The grant will allow McMaster to continue work on her undergraduate thesis project, where she used a deep learning model to assign attributions to medieval paintings from unknown workshops. In Italy, she will work at the National Research Council of Italy in the Florence Research Area, where she will collect chemical data about Florentine liturgical manuscript illuminations and use them to improve her current model’s predictions.
“I am deeply honored that I have been allowed to represent W&L and the United States as a researcher in Italy,” said McMaster. “I am so proud to be a part of this program and its community. I hope to continue Fulbright’s commitment to cultural exchange with my work and personal relationships in Italy.”

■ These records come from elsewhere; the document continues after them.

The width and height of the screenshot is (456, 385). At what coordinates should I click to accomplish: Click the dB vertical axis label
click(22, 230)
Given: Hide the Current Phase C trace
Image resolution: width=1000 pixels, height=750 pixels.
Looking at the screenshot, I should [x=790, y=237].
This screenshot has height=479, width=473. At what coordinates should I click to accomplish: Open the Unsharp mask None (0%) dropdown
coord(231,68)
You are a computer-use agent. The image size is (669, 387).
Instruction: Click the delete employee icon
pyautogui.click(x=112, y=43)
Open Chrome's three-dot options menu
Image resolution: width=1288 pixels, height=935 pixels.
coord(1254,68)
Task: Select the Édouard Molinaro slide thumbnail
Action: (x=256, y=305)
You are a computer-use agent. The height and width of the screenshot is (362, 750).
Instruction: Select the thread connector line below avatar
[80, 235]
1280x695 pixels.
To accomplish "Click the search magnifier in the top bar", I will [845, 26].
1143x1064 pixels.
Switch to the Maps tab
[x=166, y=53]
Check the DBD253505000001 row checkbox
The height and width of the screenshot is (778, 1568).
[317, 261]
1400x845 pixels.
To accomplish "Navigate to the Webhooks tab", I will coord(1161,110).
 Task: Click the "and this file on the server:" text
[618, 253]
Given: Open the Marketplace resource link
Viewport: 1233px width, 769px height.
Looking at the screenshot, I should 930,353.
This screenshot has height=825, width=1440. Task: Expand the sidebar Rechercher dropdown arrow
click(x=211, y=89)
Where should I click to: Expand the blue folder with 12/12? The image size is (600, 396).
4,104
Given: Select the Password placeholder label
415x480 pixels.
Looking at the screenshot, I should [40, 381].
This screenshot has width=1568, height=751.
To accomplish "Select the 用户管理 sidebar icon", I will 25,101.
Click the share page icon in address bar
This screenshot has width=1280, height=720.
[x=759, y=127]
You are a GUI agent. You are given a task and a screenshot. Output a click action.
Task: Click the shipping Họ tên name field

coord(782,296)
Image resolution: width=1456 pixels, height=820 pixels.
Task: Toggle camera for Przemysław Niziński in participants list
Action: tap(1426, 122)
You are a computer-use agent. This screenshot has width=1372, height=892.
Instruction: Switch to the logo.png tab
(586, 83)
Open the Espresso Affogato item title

McMaster credits George Bent, Sidney Gause Childress Professor of the Arts at W&L, as one of her many mentors.
“I work on Dr. Bent’s digital humanities project, ‘Florence As It Was,’ and he has been an incredible mentor during my time at W&L,” said McMaster. “My Fulbright grant would have been impossible without his guidance and scholarship.”
Bent says the work McMaster will complete is a matter of national importance for Italy.
“Elyssa’s academic interests bridge what is often perceived to be massive gulfs between science and art, technology and the humanities, computational machinery and human ingenuity,” said Bent. “Her expertise in approaches to the uses of artificial intelligence and sophisticated equipment to conduct a non-invasive examination of objects of extraordinarily high cultural sensitivity have distinguished her from the scores of other worthy applicants who applied for the Fulbright to Italy this year. The work she will do in the lab of Dr. Marcello Picollo at the National Research Council of Italy will help that team as it assists Italian museum collections and heritage sites in the restoration of their patrimony, which is a matter of the utmost importance for that nation today.”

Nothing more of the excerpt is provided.